Directions:
(A) In the interview with Margaret Mourant, what was the column she wrote for Grapevine called?
(B) Write out the passage of the interview with Margaret Mourant starting at "Few Kiwis knew" and ending at "in her work.", word for word.

A CONVERSATION WITH MARGARET MOURANT
You mightn’t think that growing old takes much skill. And of course, you’d be right … if you regard growing old as nothing more than blowing out candles on very large birthday cakes!
But if you’re thinking more of ageing with grace, maturing with dignity, accepting the challenges and enjoying the rewards of the senior years … then growing old can be a very demanding process indeed.
Few Kiwis knew this better than (the late) Margaret Mourant, whose name was long associated with Grapevine. For many years she contributed a very popular column – ‘Counsellor’s Casebook’ – in which she wrote with freshness and frankness about the real people and the real problems she encountered in her work.
Two decades ago, over a cuppa in her Auckland home, we invited Margaret to talk about growing old: What is it? How to do it in style? And when does it start?
MARGARET: Well, it’s not very helpful to stick a random number on it. Some people are never ‘old’. Others are old long before they achieve an actual number of years which society thinks of as ‘old’. They’ll say, “Oh I’m 60 …” (or 50 or 70, whatever the number). “I’m really getting old now!” And they MAKE it true by living that way! They’re old because they’ve decided they’re old.
On the other hand, there are people who live with enormous difficulties – health problems, usually – who NEVER seem to be old. Yes, they’re limited in what they can do. But they’re NOT limited in the way they think, in how they observe other people, in the enjoyment they get out of life.
GRAPEVINE: Society often links the words ‘old’ and ‘infirm’ – as if they automatically belong together.
MARGARET: That’s true. And sometimes they do – but certainly not always, and not inevitably. As people age they tend to slow down, of course. They have to adapt. Yes, ageing changes your life … but it doesn’t necessarily RUIN it!
I sometimes catch myself doing the very things I criticised others for a moment ago. Every now and then, I think of myself as ‘old’ and get bogged down in all the difficulties. But mostly (I think) I manage to stay young in heart …
GRAPEVINE: Now, we happen to know how old you are – we were invited to a special birthday party thrown in your honour. But are Grapevine readers allowed in on the secret?
MARGARET: I’m 80! (Chuckles …) I have my fair share of limitations. And I guess it’s brought home to me the fact that, to maintain quality-of-life, we need the capacity to change with the times. When you lose one thing, you have to find a substitute – and that’s not always easy! That’s where the ‘wimps’ thing comes in. Old age can be a good time, but it comes at a cost! It takes courage. You have to move with the times without losing yourself.
GRAPEVINE: You’re right when you say that’s not easy. Most of us have met elderly people who do nothing but mutter and moan: “Everything’s changing … the world’s gone crazy …”

Dataset extract:
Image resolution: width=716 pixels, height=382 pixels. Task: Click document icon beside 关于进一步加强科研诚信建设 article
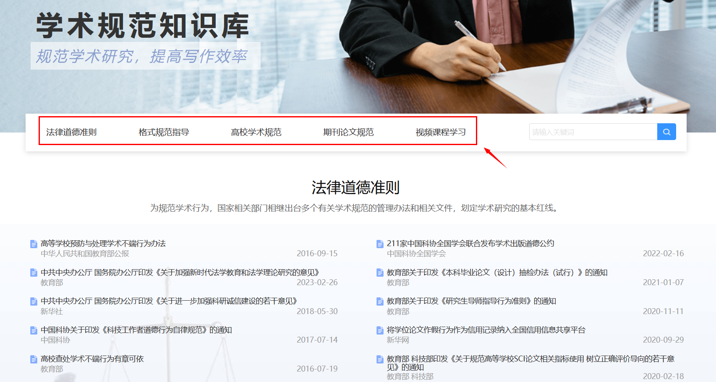[x=34, y=301]
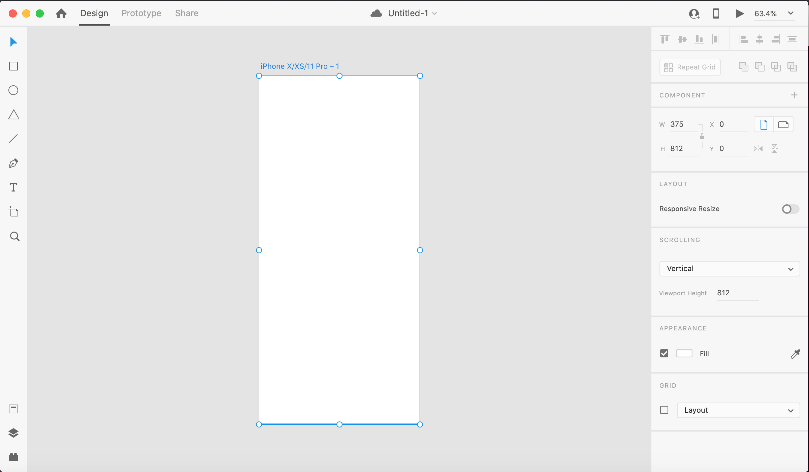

Solutions to the exercise:
(A) ‘Counsellor’s Casebook’

(B)
Few Kiwis knew this better than (the late) Margaret Mourant, whose name was long associated with Grapevine. For many years she contributed a very popular column – ‘Counsellor’s Casebook’ – in which she wrote with freshness and frankness about the real people and the real problems she encountered in her work.